*** Opening of Given data ***
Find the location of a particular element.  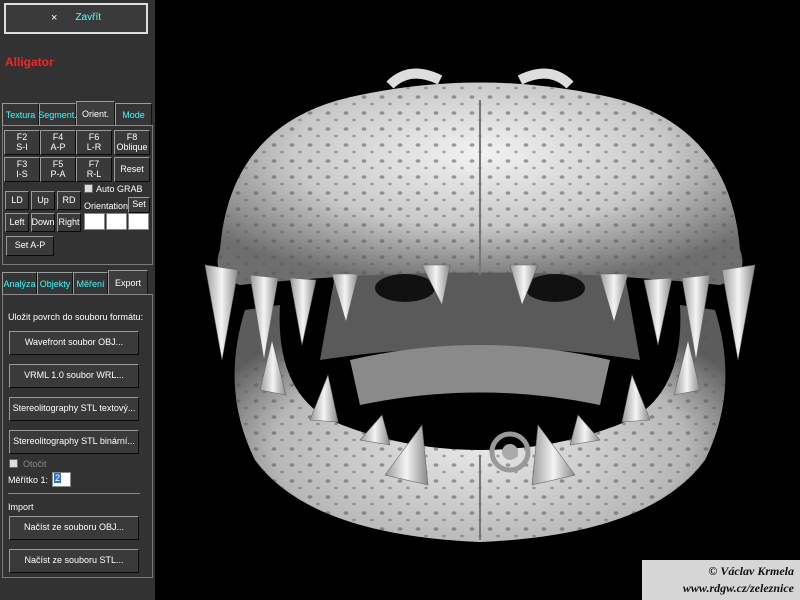

tab-objekty: Objekty is located at coordinates (55, 283).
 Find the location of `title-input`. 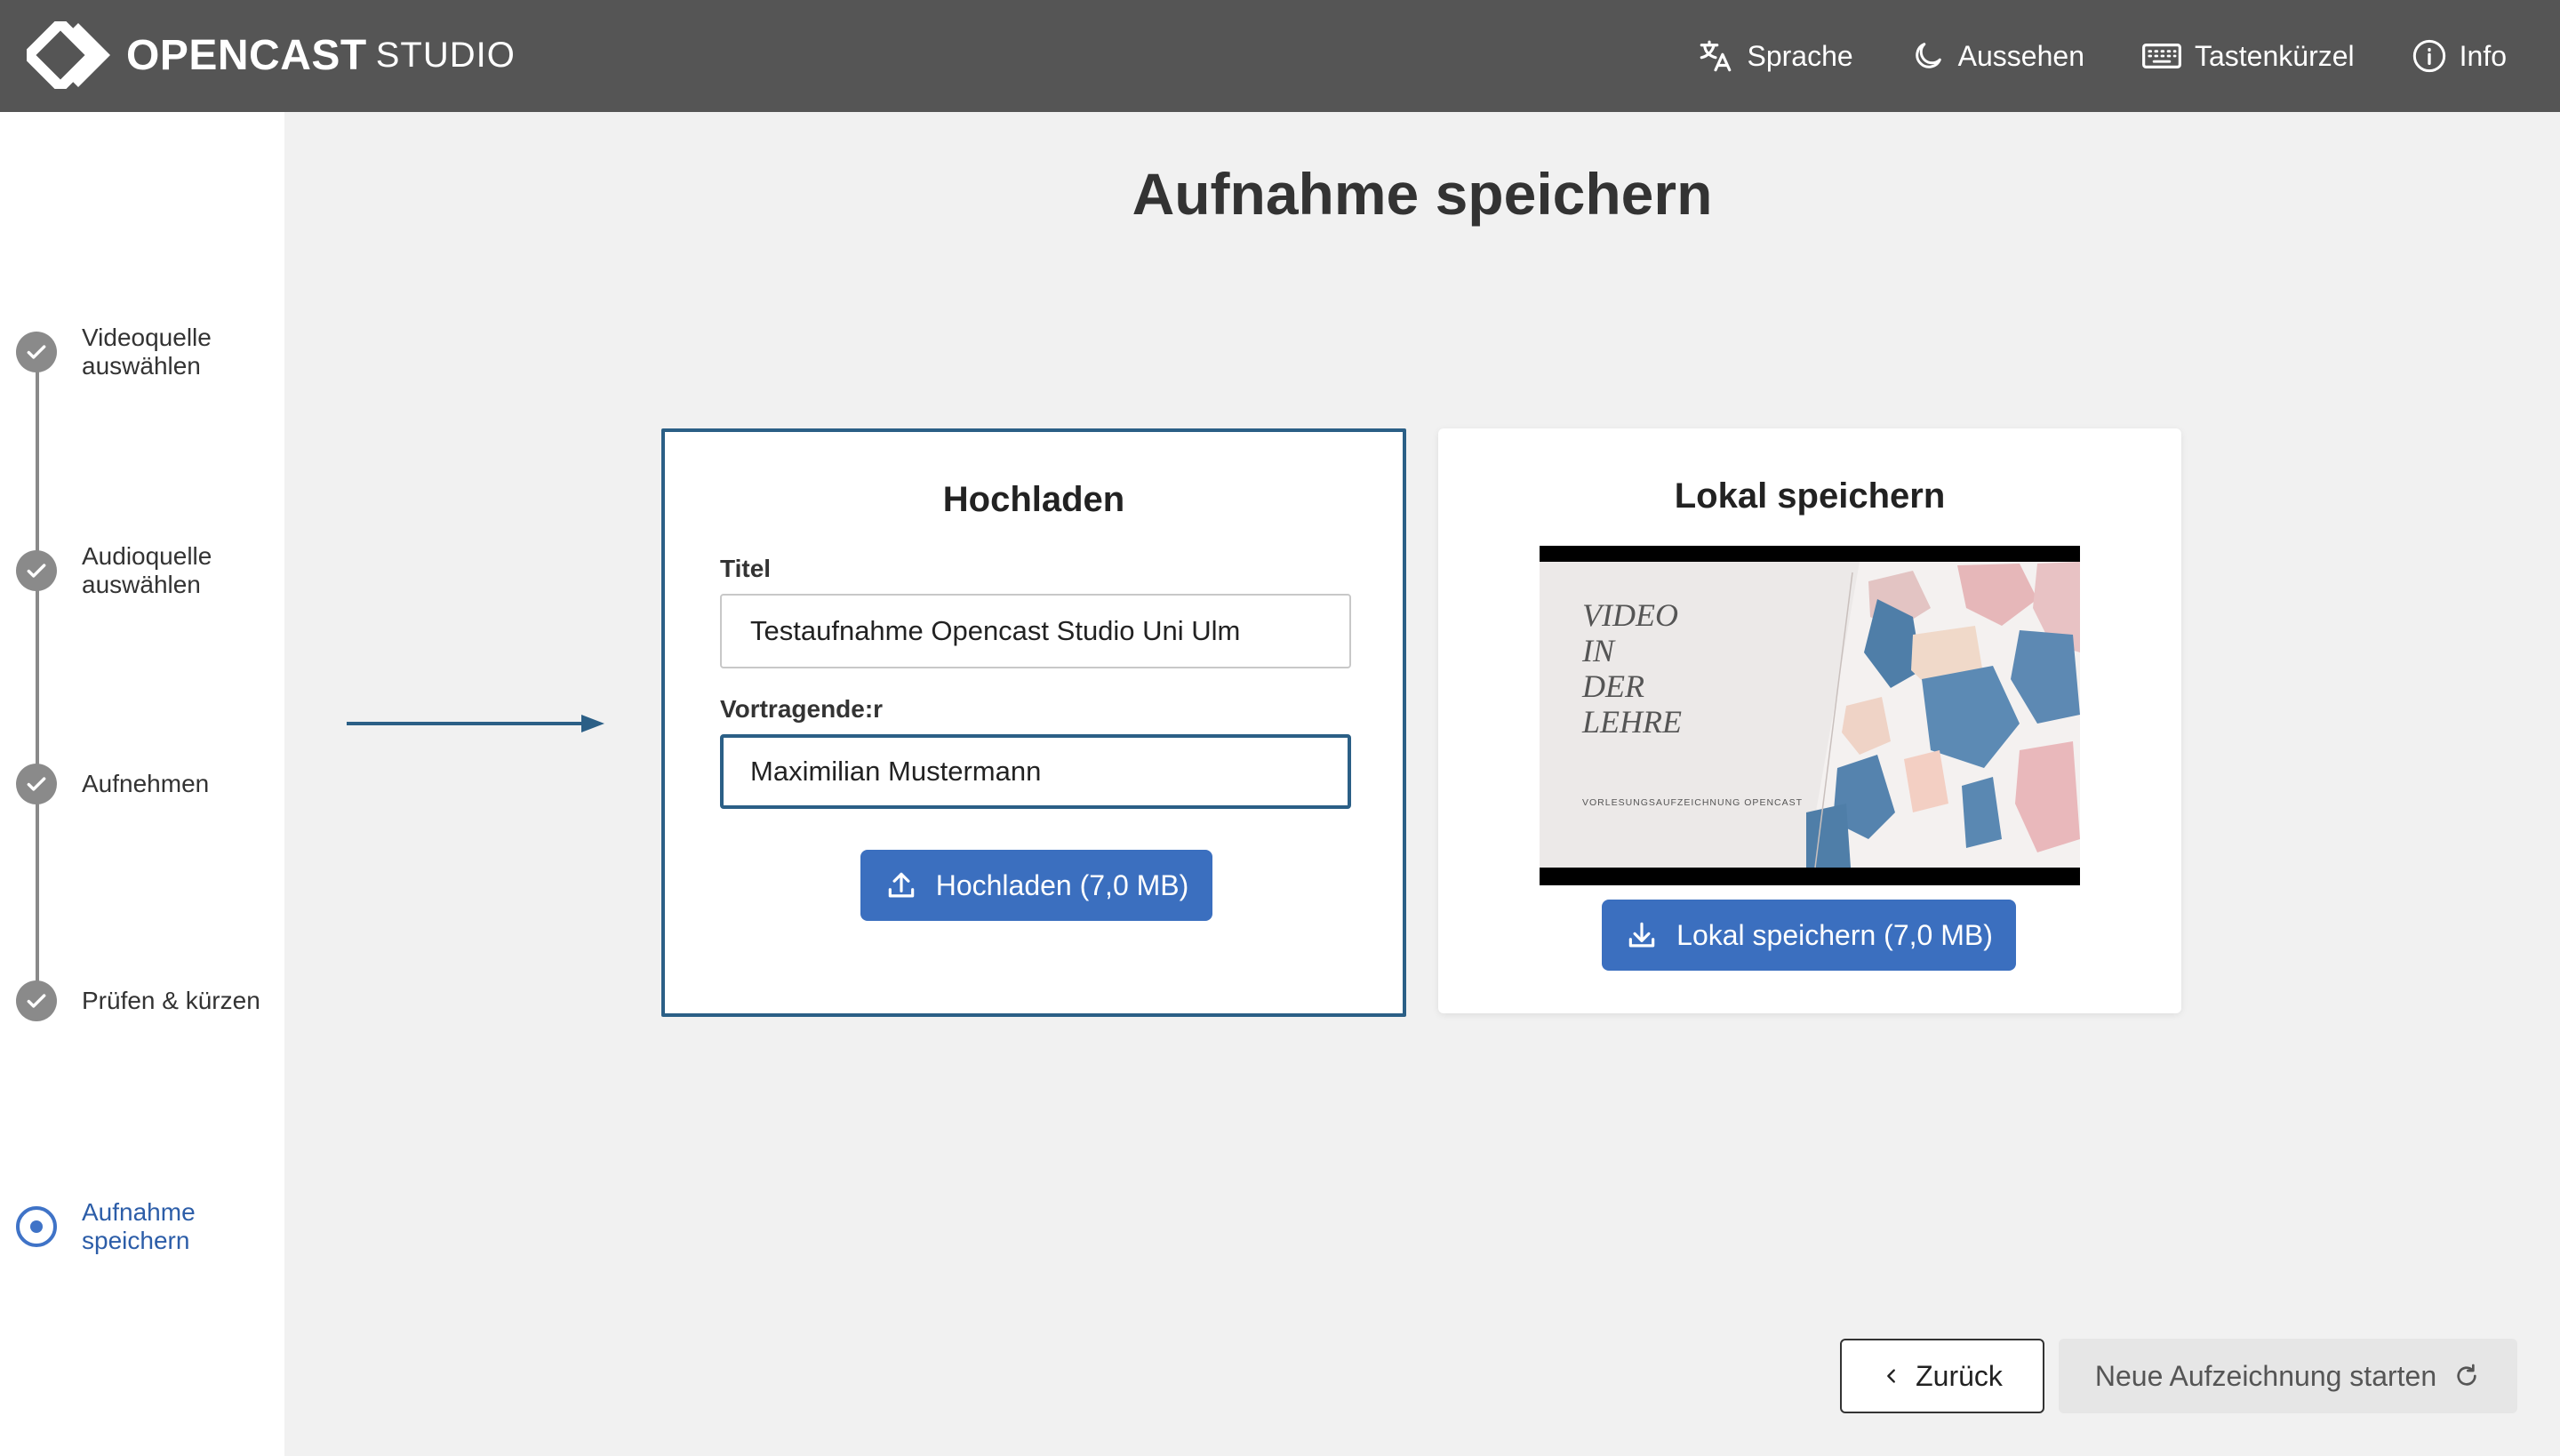

title-input is located at coordinates (1036, 631).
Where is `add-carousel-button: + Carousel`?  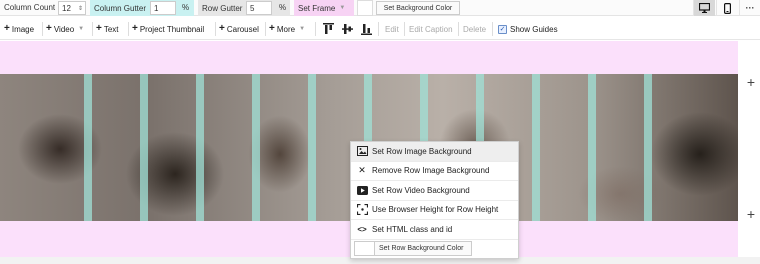 add-carousel-button: + Carousel is located at coordinates (239, 29).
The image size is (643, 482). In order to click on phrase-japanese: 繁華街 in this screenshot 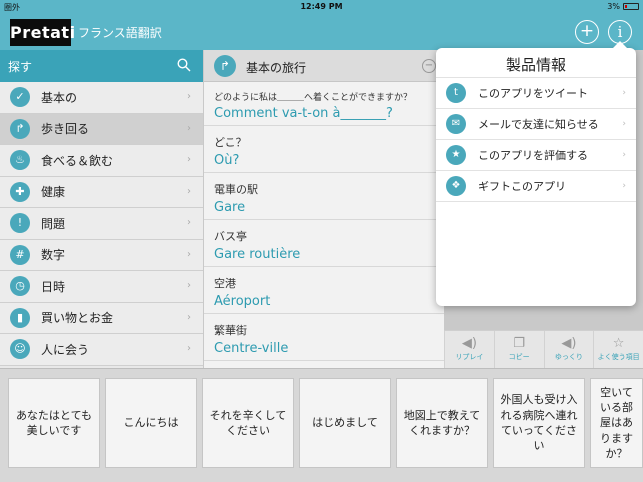, I will do `click(230, 330)`.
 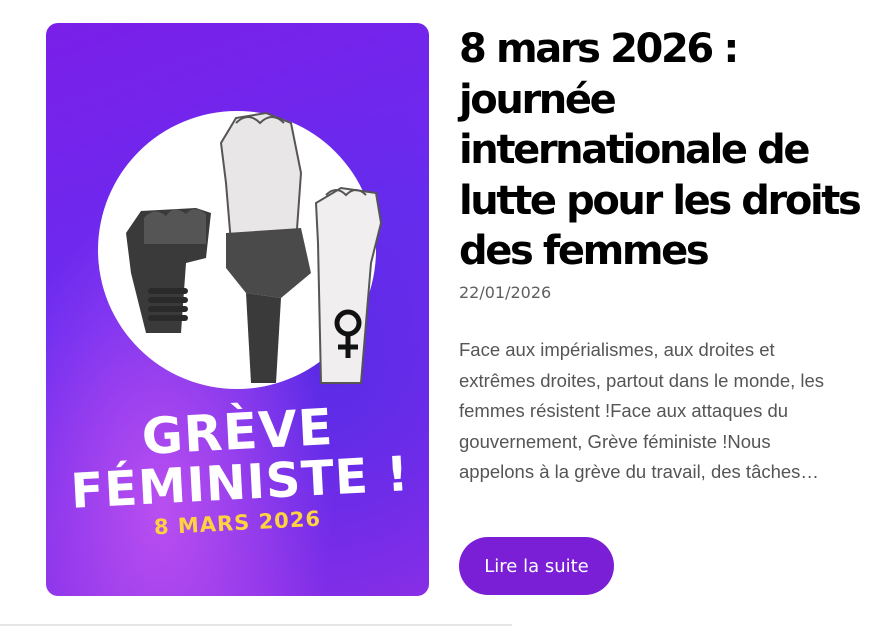 What do you see at coordinates (506, 292) in the screenshot?
I see `article-date: 22/01/2026` at bounding box center [506, 292].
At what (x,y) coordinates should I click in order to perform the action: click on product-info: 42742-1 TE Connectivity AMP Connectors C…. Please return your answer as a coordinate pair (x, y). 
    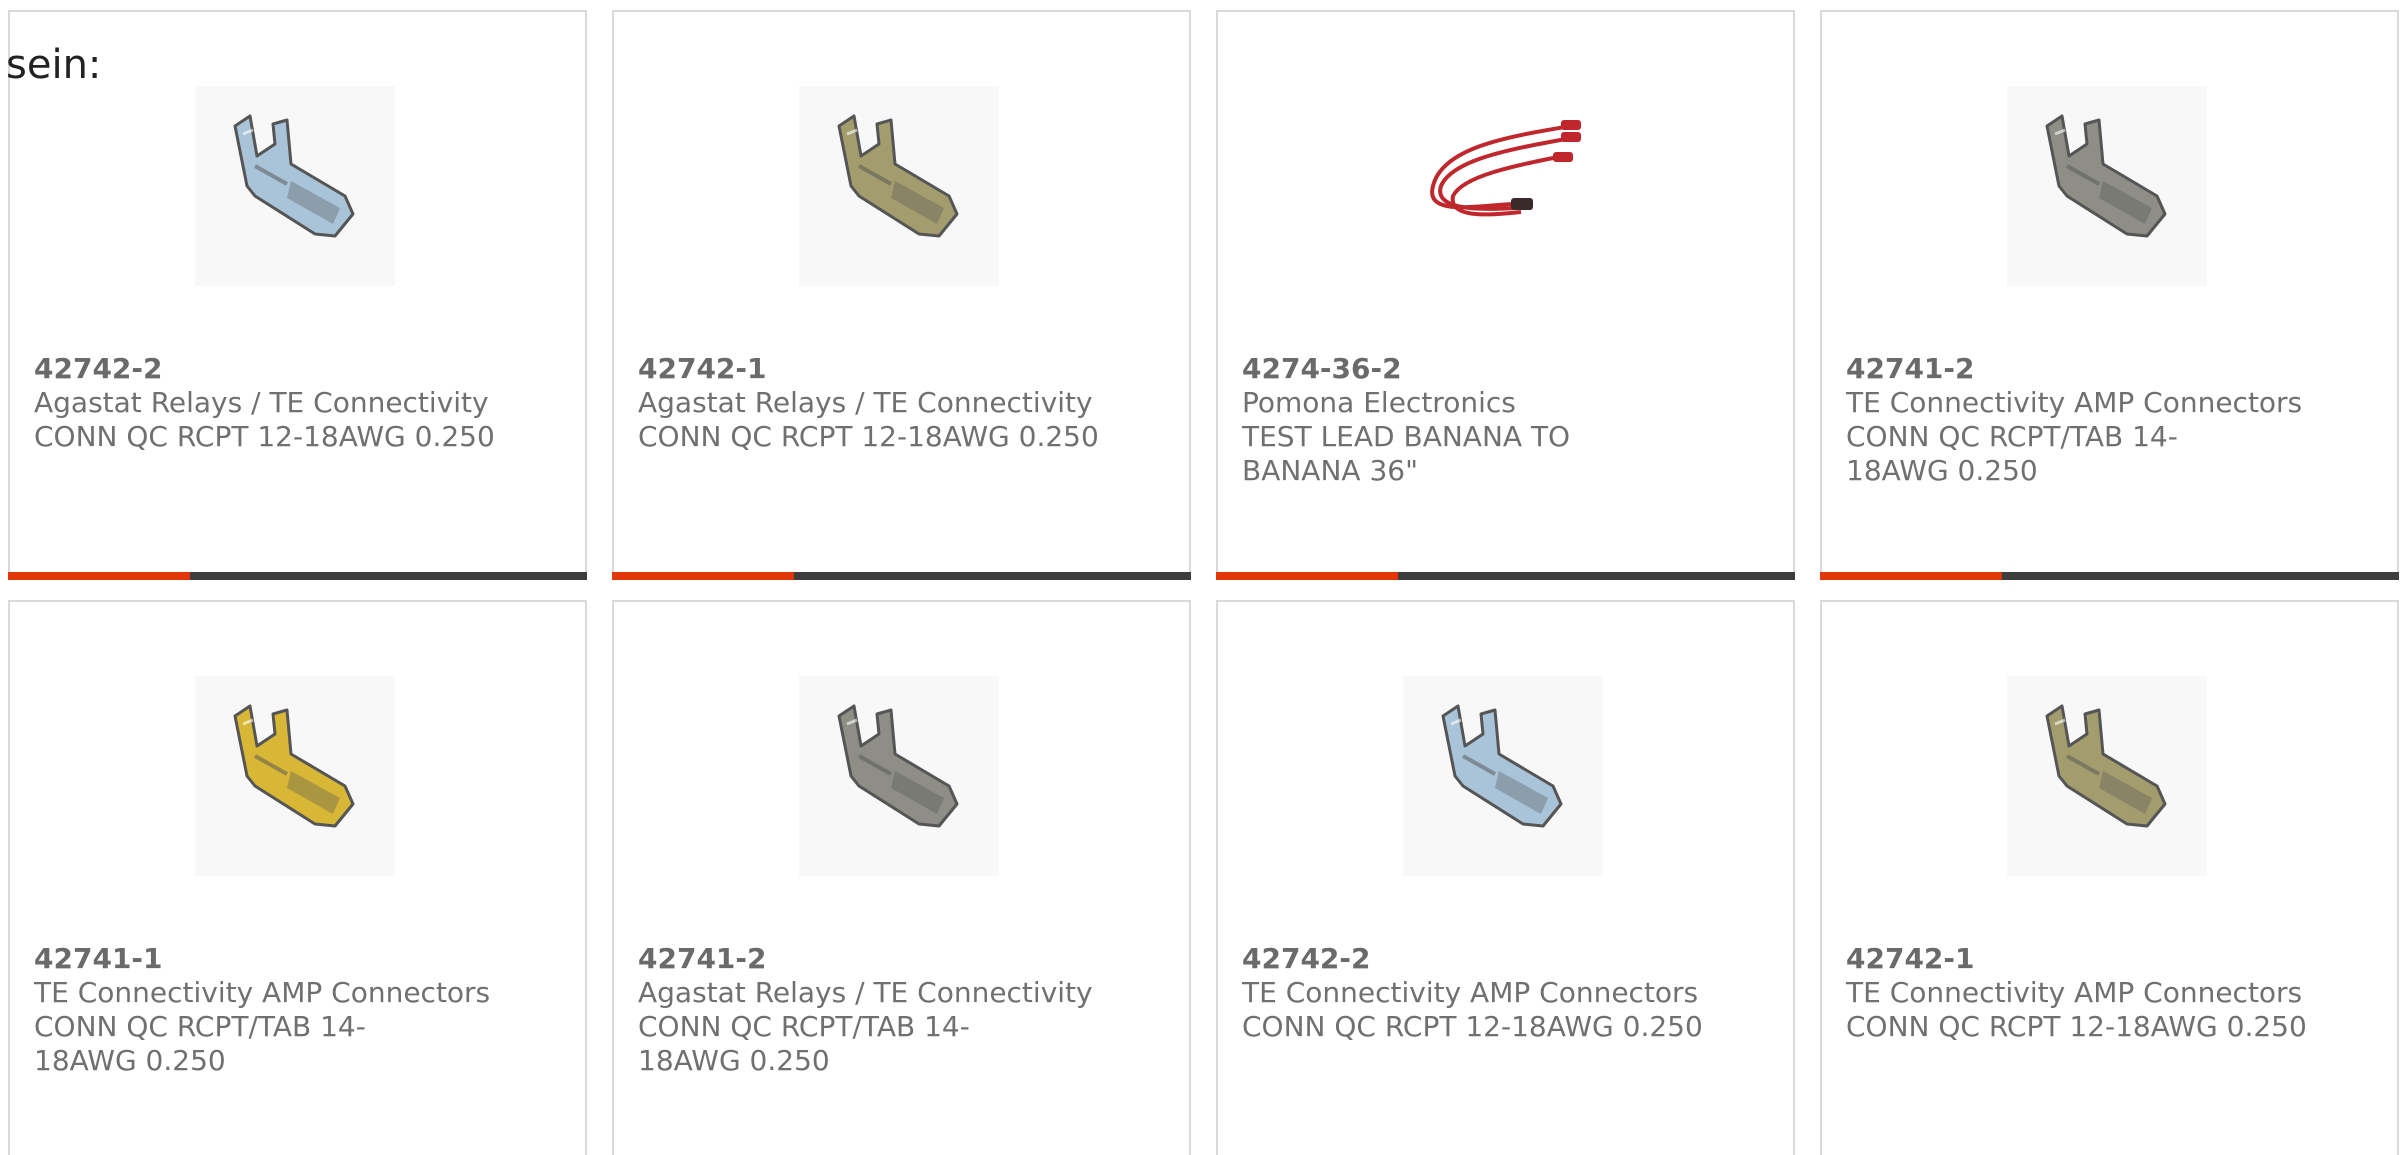
    Looking at the image, I should click on (2086, 993).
*** Close of Given data ***
To do —
Rewrite the listing from the line containing "What do you" through its end, replacing "coordinate pair" with "point" and leaving everything else unchanged. Omit the pictures.

Finished exercise —
  What do you see at coordinates (506, 292) in the screenshot?
I see `article-date: 22/01/2026` at bounding box center [506, 292].
At what (x,y) coordinates should I click in order to perform the action: click on product-info: 42742-1 TE Connectivity AMP Connectors C…. Please return your answer as a point (x, y). 
    Looking at the image, I should click on (2086, 993).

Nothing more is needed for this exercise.